En Mars 2010, on dénombrait sur cette liste 182 orthophonistes agréés, assez inégalement répartis sur le territoire national. Plus de la moitié d’entre eux exercent surtout dans le Nord, le Pas de Calais et le Rhône, ainsi que dans les Bouches du Rhône, la Gironde, la Haute Garonne, l’Isère et l’agglomération parisienne. Les autres (environ 80) sont répartis très inégalement sur les autres départements, certains d’entre eux n’étant pas desservis.

Par exemple, en ce qui concerne les départements « CECAP », on y trouve un orthophoniste agréé dans les départements 22, 29 et 50, mais aucun dans les départements 16, 19, 23, 35, 44, 56 ,79 et 87. Exceptionnellement, on trouve 5 praticiens dans le département de l’Hérault.

Il y a lieu d’ajouter que certains documents traitant de la LSVT donnent un chiffre de 500 orthophonistes agréés en France (182 ou 500 ou entre les deux ?)

Examinons la population des orthophonistes français. Selon la Fédération Nationale des Orthophonistes, il y a en France environ 15000 orthophonistes (12000 en libéral et 3000 salariés, en particulier en hôpital).
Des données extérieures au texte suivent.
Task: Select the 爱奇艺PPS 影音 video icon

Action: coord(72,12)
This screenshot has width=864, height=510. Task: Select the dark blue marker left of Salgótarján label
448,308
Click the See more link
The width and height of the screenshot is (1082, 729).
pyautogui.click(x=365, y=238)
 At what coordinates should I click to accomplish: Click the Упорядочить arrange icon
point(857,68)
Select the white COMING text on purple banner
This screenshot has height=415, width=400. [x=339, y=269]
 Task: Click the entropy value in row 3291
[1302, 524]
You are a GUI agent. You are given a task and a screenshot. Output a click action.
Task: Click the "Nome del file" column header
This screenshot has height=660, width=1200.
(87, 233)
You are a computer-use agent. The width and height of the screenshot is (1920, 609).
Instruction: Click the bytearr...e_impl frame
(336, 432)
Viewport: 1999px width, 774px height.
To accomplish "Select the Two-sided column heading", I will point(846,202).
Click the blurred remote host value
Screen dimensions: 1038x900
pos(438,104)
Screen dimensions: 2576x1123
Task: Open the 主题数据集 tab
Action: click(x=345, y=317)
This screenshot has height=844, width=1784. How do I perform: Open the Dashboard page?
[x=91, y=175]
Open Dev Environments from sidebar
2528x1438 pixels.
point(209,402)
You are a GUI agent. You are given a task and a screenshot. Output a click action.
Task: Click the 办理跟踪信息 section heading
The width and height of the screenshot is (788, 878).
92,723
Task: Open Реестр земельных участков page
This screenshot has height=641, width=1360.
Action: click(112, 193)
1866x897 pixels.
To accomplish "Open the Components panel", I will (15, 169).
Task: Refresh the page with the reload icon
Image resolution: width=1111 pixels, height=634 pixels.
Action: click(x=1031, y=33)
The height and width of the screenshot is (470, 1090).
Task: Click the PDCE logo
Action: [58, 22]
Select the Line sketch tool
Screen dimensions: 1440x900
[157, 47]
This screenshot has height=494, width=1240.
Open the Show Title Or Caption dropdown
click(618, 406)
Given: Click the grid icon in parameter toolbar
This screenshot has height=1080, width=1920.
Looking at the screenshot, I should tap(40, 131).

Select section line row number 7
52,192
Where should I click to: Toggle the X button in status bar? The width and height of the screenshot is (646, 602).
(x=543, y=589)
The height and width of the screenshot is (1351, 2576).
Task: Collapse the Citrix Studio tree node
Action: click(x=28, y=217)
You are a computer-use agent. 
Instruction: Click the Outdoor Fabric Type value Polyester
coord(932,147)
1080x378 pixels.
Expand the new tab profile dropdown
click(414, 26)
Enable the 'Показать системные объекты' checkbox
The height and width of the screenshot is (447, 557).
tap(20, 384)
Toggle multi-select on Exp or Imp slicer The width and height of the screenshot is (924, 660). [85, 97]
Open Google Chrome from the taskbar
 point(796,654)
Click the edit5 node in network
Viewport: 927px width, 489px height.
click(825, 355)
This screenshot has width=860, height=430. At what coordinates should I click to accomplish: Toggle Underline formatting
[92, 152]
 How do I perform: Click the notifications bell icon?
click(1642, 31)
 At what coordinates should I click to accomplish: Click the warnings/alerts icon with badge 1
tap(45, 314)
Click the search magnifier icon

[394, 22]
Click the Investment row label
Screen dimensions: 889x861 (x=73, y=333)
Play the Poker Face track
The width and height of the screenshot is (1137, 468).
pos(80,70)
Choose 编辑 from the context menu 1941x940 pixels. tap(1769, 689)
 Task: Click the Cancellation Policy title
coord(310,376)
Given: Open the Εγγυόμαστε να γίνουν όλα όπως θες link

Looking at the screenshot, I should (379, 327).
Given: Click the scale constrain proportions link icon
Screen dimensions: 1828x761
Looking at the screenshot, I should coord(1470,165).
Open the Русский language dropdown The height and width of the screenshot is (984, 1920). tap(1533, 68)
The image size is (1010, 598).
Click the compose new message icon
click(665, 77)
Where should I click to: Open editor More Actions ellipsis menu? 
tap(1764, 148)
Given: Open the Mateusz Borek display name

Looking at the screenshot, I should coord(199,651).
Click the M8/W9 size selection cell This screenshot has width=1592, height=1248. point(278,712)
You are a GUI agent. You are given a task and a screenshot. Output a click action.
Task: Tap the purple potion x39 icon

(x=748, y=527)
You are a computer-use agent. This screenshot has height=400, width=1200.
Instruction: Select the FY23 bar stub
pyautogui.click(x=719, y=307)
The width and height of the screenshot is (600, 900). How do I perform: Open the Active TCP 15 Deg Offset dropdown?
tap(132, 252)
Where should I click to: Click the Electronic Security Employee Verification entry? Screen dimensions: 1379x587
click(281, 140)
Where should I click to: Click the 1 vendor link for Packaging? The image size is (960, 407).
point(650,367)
Cela donne une densité moyenne de 25 orthophonistes pour 100000 habitants.

De l’analyse de tous ces chiffres, on peut tirer quelques constats:
depuis 2000, seulement quelque centaines (de 1 à 3 %) d’orthophonistes ont adopté la LSVT et ont obtenu l’agrément.
le manque de spécialistes LSVT risque de limiter l’accès aux sessions LSVT de beaucoup de patients et d’allonger les temps de prise de rendez vous.
mais aussi beaucoup de patients demeurent loin d’un orthophoniste LSVT, et les trajets journaliers en voiture (de l’ordre de 150 km AR) provoqueront un supplément de fatigue à des séances déjà fatigantes par elles mêmes.
Pourquoi cette pénurie ? On ne peut incriminer les performances de la LSVT, dont l’efficacité parait établie dans la prise en charge de la dysarthrie parkinsonienne. Peut être, faut-il penser que certains orthophonistes hésitent devant les investissements en formation, en matériel etc.?

4. Conclusion
Compte tenu des études menées aux Etats-Unis et en France, qui ont fait l’objet de nombreuses publications, il apparait que la méthode LSVT est tout à fait efficace dans le traitement de la dysarthrie parkinsonienne.

Par contre, il y a une véritable pénurie d’orthophonistes LSVT sur le territoire français, à l’exception de certaines grandes villes. Cela a pour conséquence que cette méthode de rééducation ne concerne pour l’instant qu’une petite minorité de patients.

Documentation
Ce texte a été rédigé à partir de la lecture de deux articles très documentés sur la LSVT parus en septembre 2009 dans le numéro 239 de la revue Rééducation Orthophonique, de la FNO (Fédération Nationale des Orthophonistes)

  1. La prise en charge de la dysarthrie parkinsonienne (LSVT) par Véronique Rolland – Monnoury
  2. Lee Silverman Voice Treatment – Expérience en libéral par Mélanie Favennec et Véronique Rolland – Monnoury

Rédigé par Jean Pierre LAGADEC

6 Commentaires Cliquer ici pour laisser un commentaire

  1. J’ai besoin du traitement de fisarthrie,je ne trouve pas un remefde pouvez vous m’aide?

    Commentaire by sam — 25 septembre 2014 #

  2. Ca y est .. sur le départ pour Reims pour aller à cette formation tant attendue !!!!!….Je vous donnerai mes impressions à mon retour ;-)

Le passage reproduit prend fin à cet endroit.